* Text extract:

*****

To celebrate a recent birthday, the family let me choose where to go,[2] and I quickly opted for J&G. The truth is, while I've tasted Brad and Antonio's work on several occasions, most often it has been at special event type things.[3] I wanted to have a full-blown dinner there, and yes, I did kind of want to lay it on thick: it was a birthday after all. So I asked them to do a tasting menu for the family. And it was easily one of the best meals I've had in Miami this year.

To start, oysters "in their natural setting:" a freshly shucked oyster, swimming in a mignonette gelee, perched on a mound of squid ink and salt "sand," with various seaweeds strewn about and puffs of verjus foam washing up here and there. It's a gorgeous presentation of the clean, fresh flavors of the ocean – the only flaw is that the squid ink "sand" is too salty to really be edible (something our server warned us of).

(You can see all my pictures in this J&G Grill flickr set.)

*****

* Information given:

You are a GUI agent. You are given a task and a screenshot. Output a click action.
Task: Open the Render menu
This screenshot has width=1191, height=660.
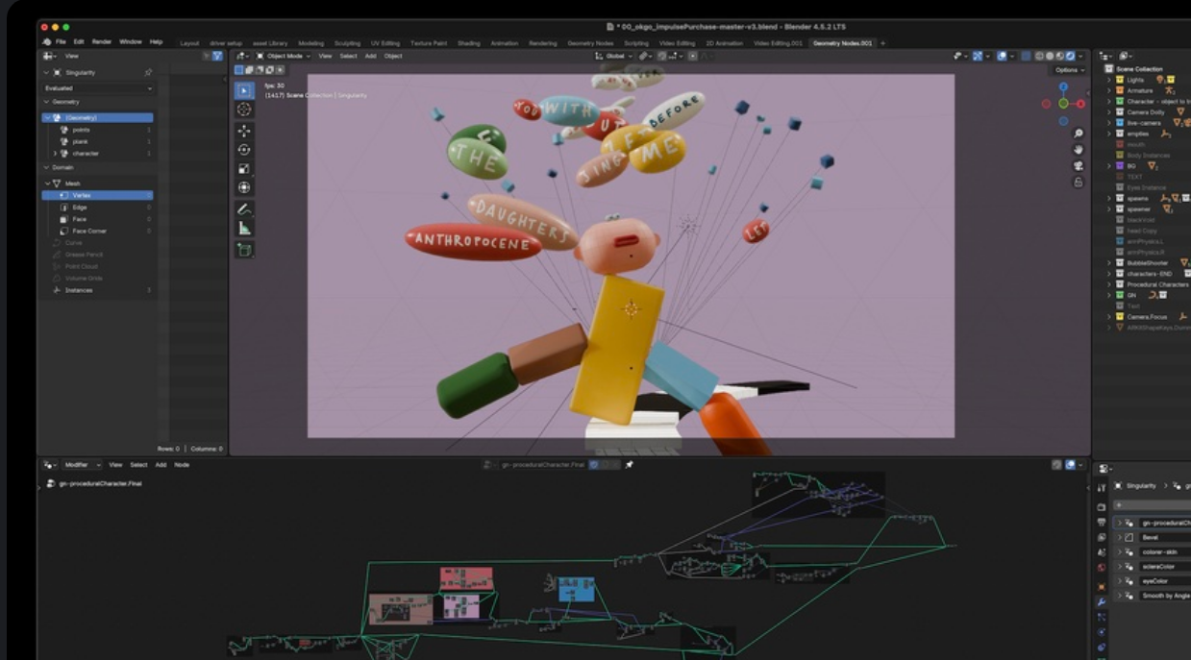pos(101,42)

*****

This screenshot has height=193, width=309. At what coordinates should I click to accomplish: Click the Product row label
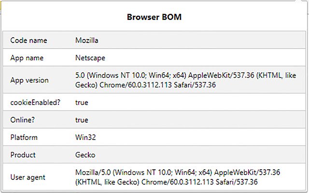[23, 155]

*****

* Aim: Please write the next part of the J&G Grill dinner review, picking up after its last sentence. The records have no part in this.

* Exercise answer:
A variation on a dish from the regular menu: oozy burrata cheese, paired with ginger glazed heirloom tomatoes, tiny herbs and greens, and a drizzle of shiso oil. The ginger and shiso are unexpected accompaniments, each with a razor's edge sharpness that cuts through the lusciously creamy cheese. J&G's sommelier, Luis Mejia, was particularly proud of his pairing for this course – the Leitz Dragonstone Riesling – and for good reason, as its balance of honeyed fruit, spice and acidity was an ideal match for the dish.[4]

The next course was a variation on a dish Brad had served me a couple years ago: slices of togarashi cured cobia, topped with bits of citrus, a puffy basil meringue, and delicate but assertively flavored watercress flowers. Dessert techniques – meringues, mousses, and sabayons, for instance – regularly weave their way into Brad's savory dishes to good effect.

(continued ...)

Outright indulgence followed. A silky asparagus risotto was topped with mounds of Maine lobster, and a hillock of last of the season shaved black truffles. When the risotto is made right, and the lobster is tender and meaty, and the truffles still carry their earthy perfume, there's nothing not to like here.

Typically when you use a luxury ingredient like caviar, you flaunt it. Instead, Brad literally buried it under a puffy white asparagus mousse, torched with brown pockmarks on the surface. A soft egg and pungent, crispy garlic chips also hid within, providing additional contrasts against the firm, saline pop of the caviar.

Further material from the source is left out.